I bought it because it's cute. I carry it because it's cute, and I'm not ashamed to be seen with it.  Furthermore, the particular one that I'm carrying isn't even close to copyright & trademark infringement.  I see it the same way the second poster to this thread described the Uggs-looking boots.  It looks similar, but no one's being fooled into thinking it's the real thing.  

And for those who are so self-righteous about the copying issue, I hope that you have never ever, not even once, downloaded any MP3s that you didn't pay for because that is just as much stealing as any "fake" designer purse.  In fact, that's not even copying-stealing, it's direct stealing!  But if you have, then I wouldn't talk so much (and make so many ASSumptions about) people carrying similar-to-designer looking bags because you're not any better._

 
You're making alot of ASSumptions yourself.

I think what most of us have in mind here are the Blackmarket knockoffs, or those obvious things you see on mall kiosks (you know the ones I'm talking about), or sold on the street, or out of trunks.

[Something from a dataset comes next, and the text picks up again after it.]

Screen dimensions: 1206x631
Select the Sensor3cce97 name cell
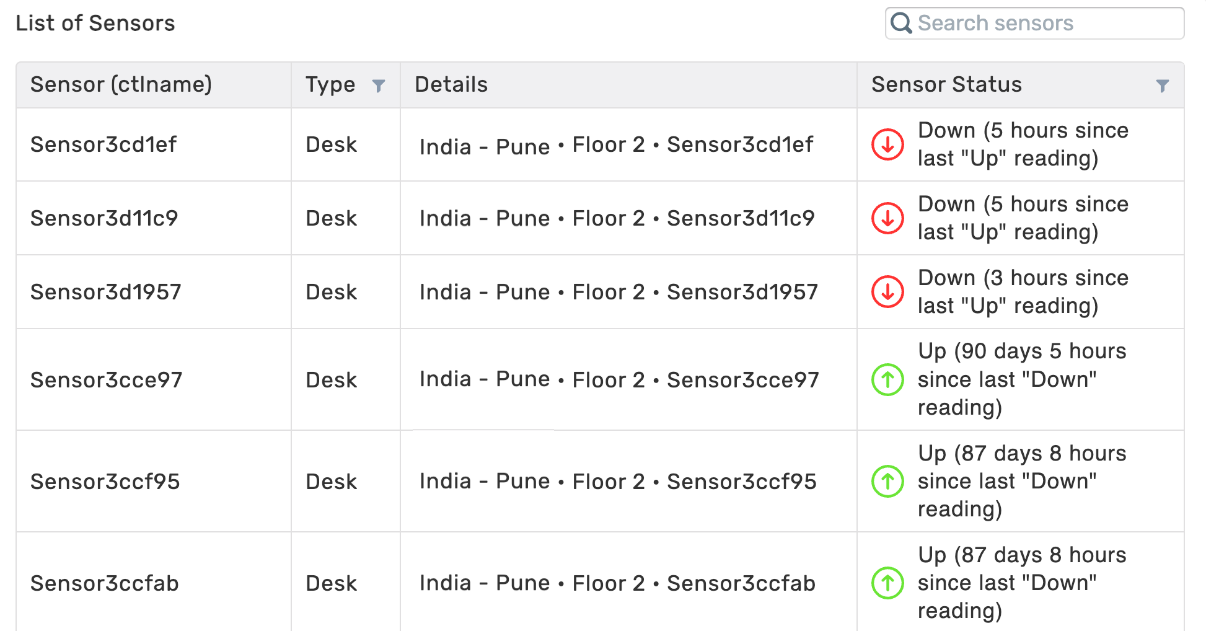tap(106, 380)
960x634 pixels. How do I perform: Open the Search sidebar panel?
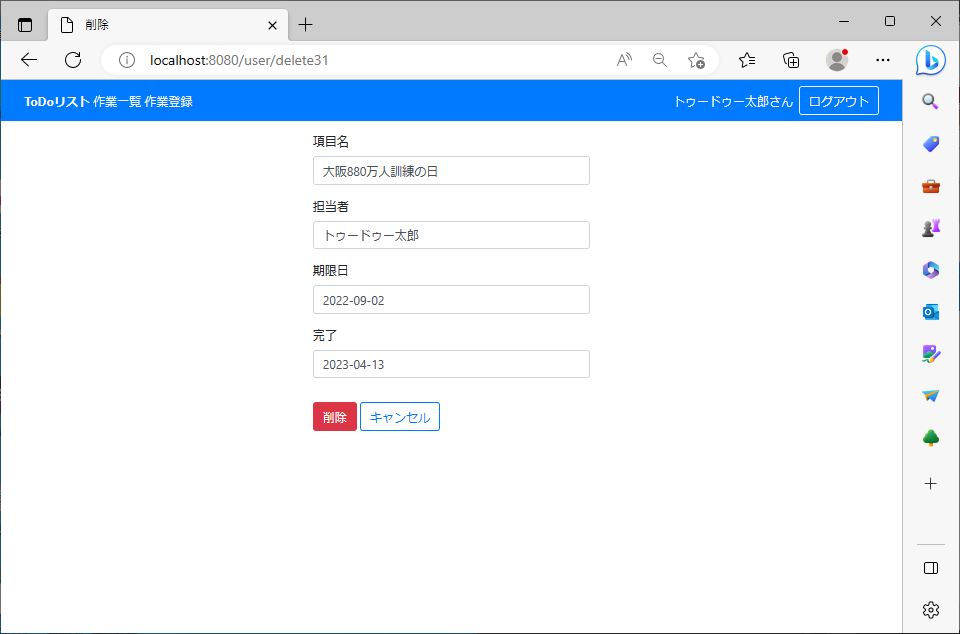pos(930,101)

The stuff that Guess or any other legit company sells are in a totally different ballgame. They certainly do style their product by what's coming down the runways & trends. But they do not try to pass it off as what it's not. That just carries too many legal implications.

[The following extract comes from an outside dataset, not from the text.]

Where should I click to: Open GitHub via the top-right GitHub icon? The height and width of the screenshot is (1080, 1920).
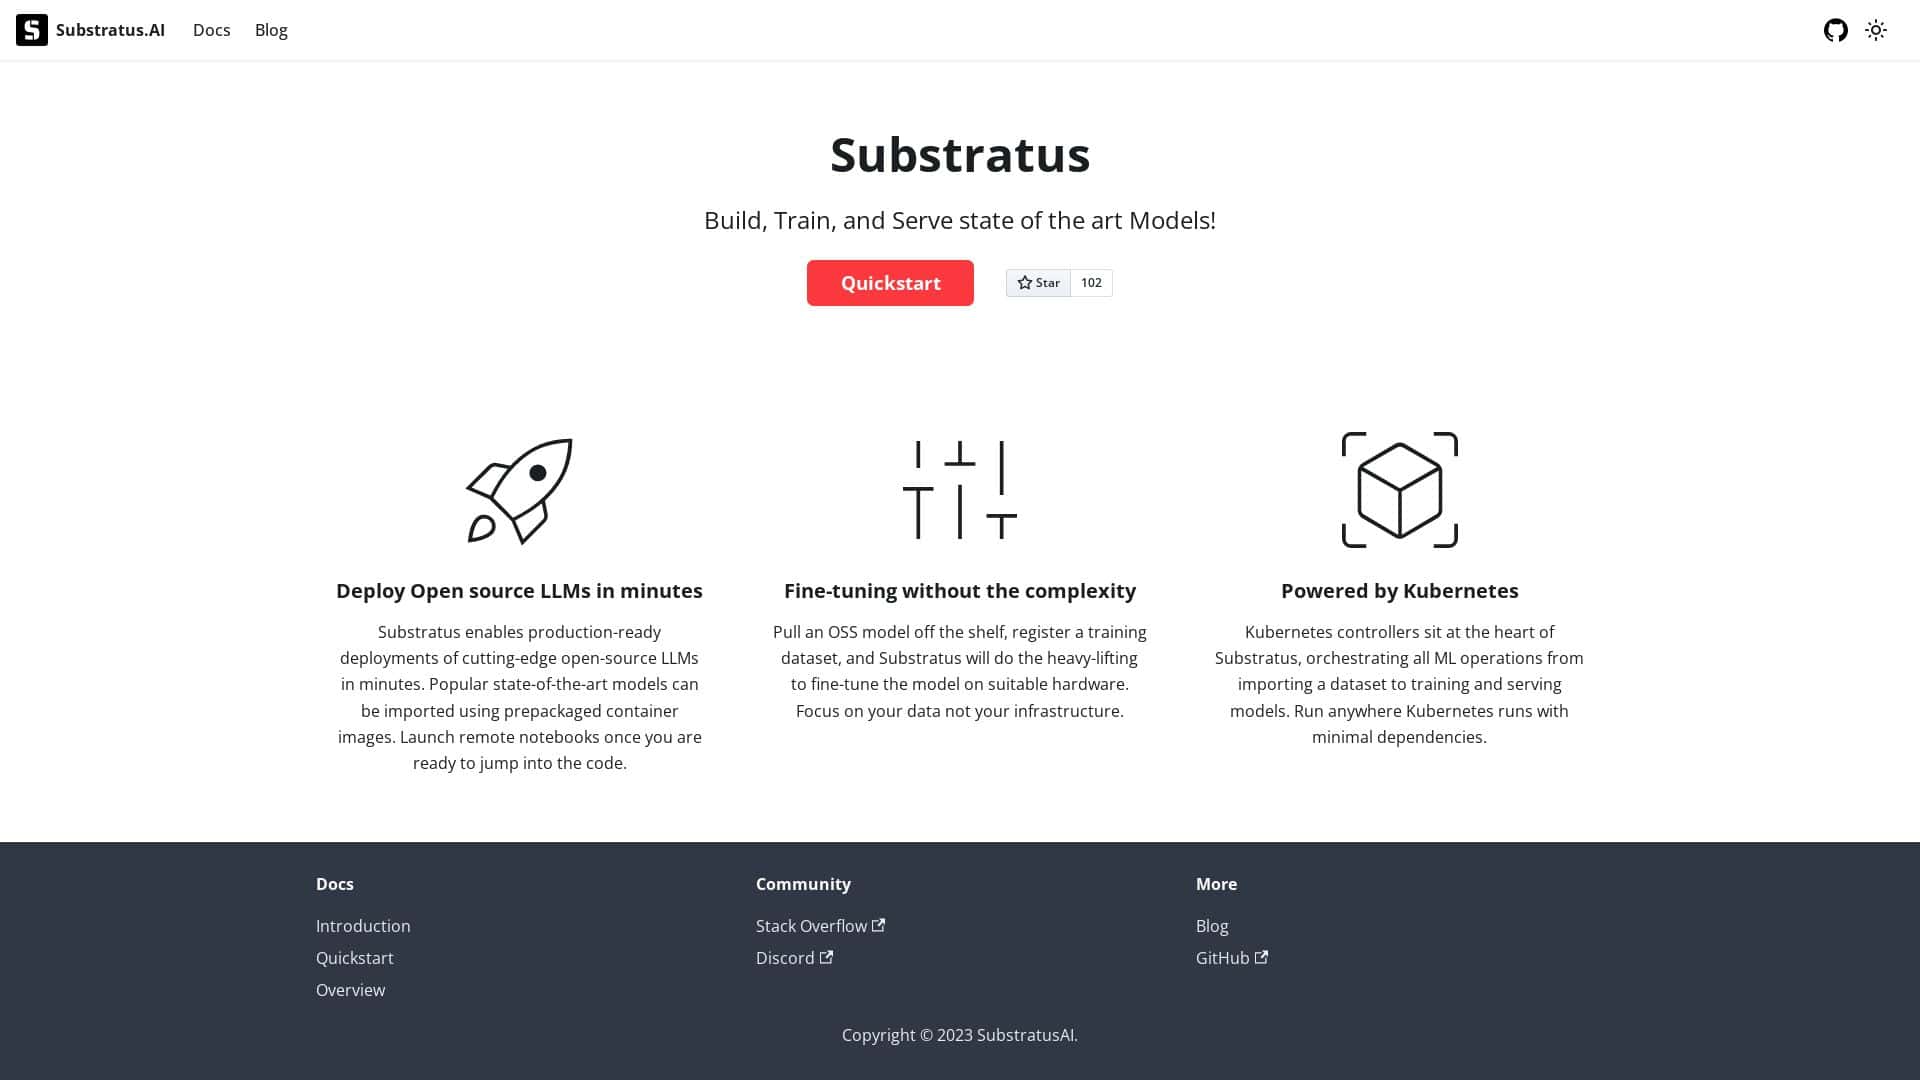(1836, 30)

Also, I don't see anyone here that is calling into question your own personal reasons for having whatever purse you have. Your opinions are your opinions. None of us are going to try to change what you think.

And that MP3 comment? How about all those images that employees (or whoever they are) have been leaking from MAC and posting up just so we can see the newest and latest. Don't tell me you havn't been enjoying those now just like all the rest of us? And I don't seem to see anyone complaining about that?? Because guess what. Whoever is getting these images is stealing too. They are considered intellectual property of the company.

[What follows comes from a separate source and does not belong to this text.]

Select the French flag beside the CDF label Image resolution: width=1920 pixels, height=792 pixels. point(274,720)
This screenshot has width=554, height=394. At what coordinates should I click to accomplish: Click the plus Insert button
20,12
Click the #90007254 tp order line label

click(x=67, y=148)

Talk about self-rightousness...go look in the mirror. None of us are claiming to be perfect.


----------



## Tabitha (Jan 14, 2006)

Well, if I saw a bag that I liked and it was a knockoff, I might purchase it if it wasn't too expensive...as most fakes are. However, it would be because I liked the design and not because I wanted to appear as something I'm not...rich!  Afterall, I'd look really convincing in my sometimes grunge attire carrying a Prada or Vuitton. 
	

	
	
		
		

		
		
	


	




 wink wink! 

On the otherhand, I don't hold it against anyone who carries an obviously fake bag either. I just merely find it amusing when someone pulls up in a junk heap and then sashays out carrying a Vuitton bag. To each their own, I guess.


----------



## inlucesco (Jan 14, 2006)

What I don't understand is why people are so ga-ga over LV in the first place. ;D


----------



## Tabitha (Jan 14, 2006)

Well, my thoughts are that a lot of people are ga-ga over Vuitton because it has star power status behind it. For some reason a lot of people want to be seen carrying/wearing the same thing as the famous. What I can't justify is the price of Vuitton and the like. Afterall, if truth be known I highly doubt the people who are in charge of stitching the bags, etc. make that much money. It's all in a name....


----------



## Cera (Jan 14, 2006)

I think a lot of the posters in this thread are forgetting something- not everyone buys fakes just to appear to have the real thing. Sometimes fake bags are bought by people who just like how they look. In fact, there are a lot of people out there who don't even know what LV or Dior, etc is. I have friends who've worn Dior necklaces and then gotten asked if the CD is their initials or if their or their boyfriend's name is Dior 
	

	
	
		
		

		
		
	


	




Also... not everyone can justify the price. Now, I usually don't tell people how much my bag costs when asked- I've had enough of the surprized reactions and dropped eyeballs 
	

	
	
		
		

		
		
	


	




 To them, a bag is a bag and if a fake is able to carry things, then well, it's just as good as any designer bag; and the monograms are just a design, nothing more.

 Quote:

   Originally Posted by *inlucesco* 
_What I don't understand is why people are so ga-ga over LV in the first place. ;D_

 
Same here. LV has made some of the ugliest bags I have ever seen.


----------



## Pimptress (Jan 14, 2006)

Quote:

   Originally Posted by *FairladyZ* 
_And that MP3 comment? How about all those images that employees (or whoever they are) have been leaking from MAC and posting up just so we can see the newest and latest. Don't tell me you havn't been enjoying those now just like all the rest of us? And I don't seem to see anyone complaining about that?? Because guess what. Whoever is getting these images is stealing too. They are considered intellectual property of the company._

 

Way off target there. She never said that she doesn't download mp3s. She was merely giving an example of how hypocritical people are being about this situation, and I'm sorry, but you are certainly coming off as the epitome of hypocrisy about this particular subject. Re-read her post and then give your *opinions* too.


----------



## Isis (Jan 14, 2006)

Quote:

   Originally Posted by *Pimptress* 
_Way off target there. She never said that she doesn't download mp3s. She was merely giving an example of how hypocritical people are being about this situation, and I'm sorry, but you are certainly coming off as the epitome of hypocrisy about this particular subject. Re-read her post and then give your *opinions* too._

 
uhuh.
Did I say she said that? No I didn't. So don't put words in my mouth. I was refering to the images posted up here. Which we've all looked at/shared in.
Anyway. Nice try but you can't bait me into one of those stupid online arguments. Which is exactly where this would go.
She said her bit.
I said mine.
Now you've said yours.
Accecpt the fact that this will go nowhere from here.


----------



## Pimptress (Jan 14, 2006)

Nope, you didn't exactly say that, but you were implying that she was claiming to have never downloaded an mp3s. 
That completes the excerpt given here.